_SELECTED TEXT_:

▶

What’s better than a weekend of binge-watching movies or TV series? A leading film festival in your backyard.
The Rocky Mountain Women’s Film Festival (RMWFF) is the longest continuous-running women’s film festival in North America. Since 1988, the festival has aimed to honor films and filmmakers that present the world as women experience it. This year on Nov. 11-13, the festival will showcase more than 40 world-class films, from full-length documentaries to featured shorts, and draw over 1,000 attendees, many from across the nation.
One notable filmmaker who will be on hand and participating in a Filmmaker Forum is Cynthia Wade, who has won an Academy Award for her film Freeheld, an Emmy for Sesame Street: Growing up Against Hunger, and numerous festival awards. We spoke with the New York City-based director about her experience at the RMWFF and her documentary, Generation Startup, which will be screening at RMWFF this year.
Springs: How did you first get into filmmaking?
Cynthia Wade: I was very much into theater in high school and college, and I was actually a theater major in college as an undergrad. About halfway through my college experience, I realized that, even though I loved theater and I loved the creativity of it, it was so much based on the auditions, and the auditions were so much based on what you looked like that you could very easily be cut out of a semester’s worth of a creative endeavor if you didn’t look the part. … They had a few video cameras but no film program. I picked up a video camera and started making documentaries without any experience or training and realized that what I wanted to do was apply to a scholars program for my senior year and make a documentary for my senior thesis. And the school allowed me to do that. The school gave me a dedicated camera for my senior year. And I made a documentary. It was about 60 minutes, and it was a breakthrough, informative experience for me.
You’ve had several films in the Rocky Mountain Women’s Film Fest through the years. What keeps you coming back?
You’re always guaranteed a full audience, really engaged, really focused—like, serious about their moviegoing, good questions. It’s just so well organized and filmmaker friendly, that it’s always a pleasure to go. And as a working mother, my first film there was in 2003, and now here we are in 2016. … It’s been 13 years of showing films. In 2003, I had one child, and she was 2-years-old. She was just too young. I think in 2010 and then again in 2012, I took my older daughter. And this year, I get to take both my daughters. The younger one is now old enough. They are both so excited. For them to be able to go to a festival where it’s women focused, women directors, it imprints them, and its empowering to them in a lot of ways. But also I feel like in other areas in this industry, you have to hide the fact that you’re a mom to get work or just to keep being competitive. It’s a strength of the festival instead of something you need to hide. And now I get to involve my daughters in the festival. They are so excited.
What makes the Rocky Mountain Women’s Film Fest different from other film festivals? Were you drawn in by it being women focused?
I didn’t know much about the festival when my first film played there. It was a film called Shelter Dogs, a feature length film about the ethics of who lives and who dies at an animal shelter in upstate New York. It was a really hard film to make. I started filming it when I was pregnant with my first child. I filmed it and did sound all myself and had this bigger and bigger belly as I was shooting. Then I gave birth and lived three hours away from the shelter and had to figure out how to finish this single-handedly. So that was tough with an infant. … And that was my first experience [at RMWFF] in 2003, and it was really just amazing, great audiences. Ever since, it’s been on my radar, and I’ve had a few other films there. Last year I produced a film and said to the director, “If there’s one festival you have to go to with this film, The Nomest, I promise you its RMWFF.” She went and was like, “Oh my god, you were totally right.”

◀

_GIVEN INFORMATION_:
▶

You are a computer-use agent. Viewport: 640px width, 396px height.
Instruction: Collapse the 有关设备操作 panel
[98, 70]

◀
▶

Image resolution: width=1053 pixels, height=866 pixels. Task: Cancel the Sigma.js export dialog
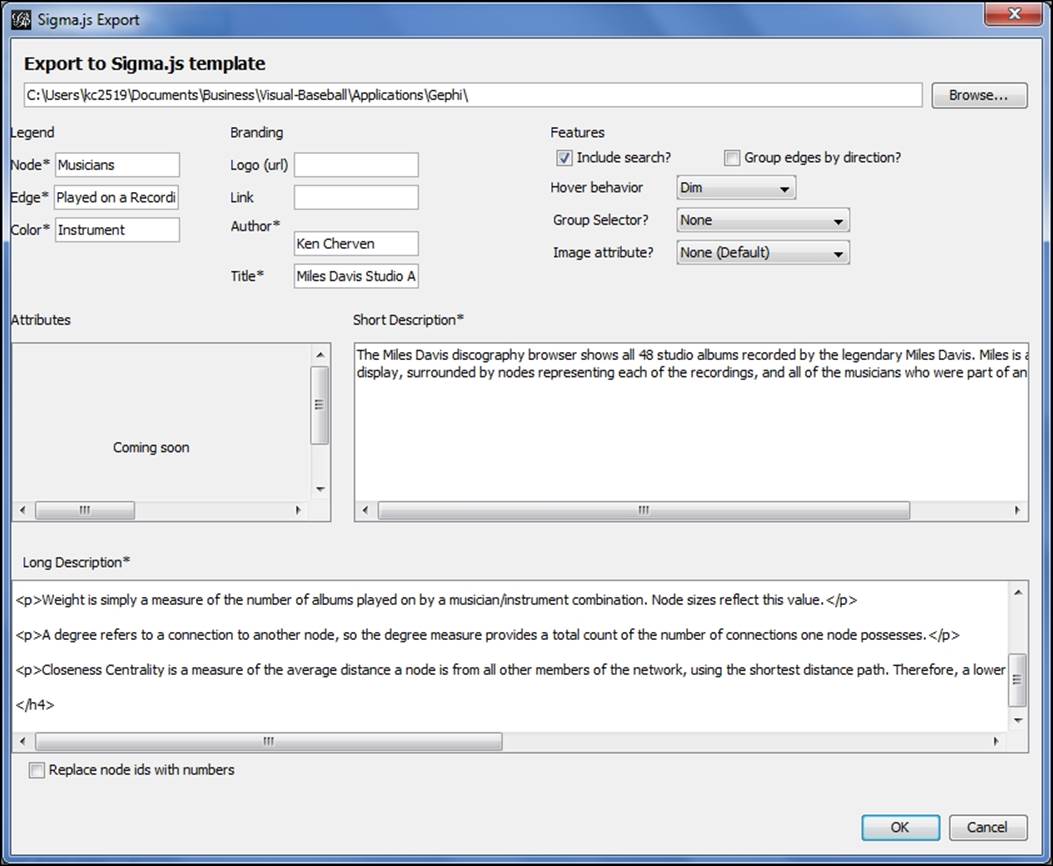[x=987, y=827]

◀

_SET TASKS_:
**A.** Rewrite the part of the records that opens with the line containing "Image resolution: width=1053" and closes with the line containing "[x=987, y=827]" as a numbered list, leaving out blank lines and pictures.
**B.** Write the next part of the interview about the Rocky Mountain Women's Film Festival.
The text and the records are unrelated and should be treated as separate material.

_EXPECTED ANSWERS_:
**A.**
1. Image resolution: width=1053 pixels, height=866 pixels. Task: Cancel the Sigma.js export dialog
2. [x=987, y=827]

**B.**
Your film Generation Startup is screening at this year’s RMWFF. How did you find and become interested in the topic of startups and entrepreneurship? What made you want to invest in this topic?
The film’s producer, Cheryl Miller Hauser, who also become co-director of the film, was really looking for a director who could be in the field and shooting “chaos.” Because as a documentary filmmaker you are going into the field, and you’re organizing chaos into a narrative. You don’t know what’s happening next with the characters and with the stories. …. It was an enormous film to make, because it was six characters, all of whom had different business stories. Not only were we telling the stories of the characters, but also the companies behind them and the larger story of Detroit. …
Ultimately the reason I was attracted to it was because there is no clear path for my career, and I see very few people who I can model my life after. There are just not enough women who are directing in really high-level, hardcore feature films or TV. There are just not as many models as there are for male directors, for sure. So I really struggle with how do I put together this career. How do I forge ahead and make a career and a small business? It’s really wading into the unknown.
So in making this film, what attracted me to the topic was that I was going to be following recent grads who are doing the same thing. Who are not taking the traditional office jobs and who are really trying to create something out of nothing. That interested me because even today I struggle with that, like, how do we sustain this? How do we keep going? How do we scale up? That risk-taking and throwing yourself into the unknown is what really interested me in the film.
Why do you think this topic is important, specifically to this younger generation?
I hope that the film will encourage more college grads to think, I don’t have to necessary follow the traditional or sage path. When you, quite frankly, don’t have children and you can take more risks, you should—and being not afraid of failure. Even throwing yourself into it is a gutsy success, regardless of the outcome. So I think that the more people can be creating things out of thinking outside the box, the more vibrant our economy and our culture will be. My hope is that [this film] encourages people to be thinking, whether they are millennials or older, of ways they could launch projects that are meaningful to them and meaningful to society.
The film is set in Detroit. How does this relate to young entrepreneurs in Colorado?
One of the films characters, Kate Catlin, launched her startup in Detroit, but now she lives in Boulder, and she’s running Women’s Rising from Boulder. I believe she will be at the [RMWFF] Q&A with me. Detroit gave her space to create, and she is continuing that in Boulder.
How can young entrepreneurs take what they see in the film and bring that to Springs?
Even if it’s volunteering, even if it’s a hobby, to live a little uncomfortably and do a little extra things in life, even if it’s not career based. I think that is a really healthy thing for anybody. All of those small incremental steps really add up in your life.
You are already on to your next project. Can you give us any details or teasers on what that one is about?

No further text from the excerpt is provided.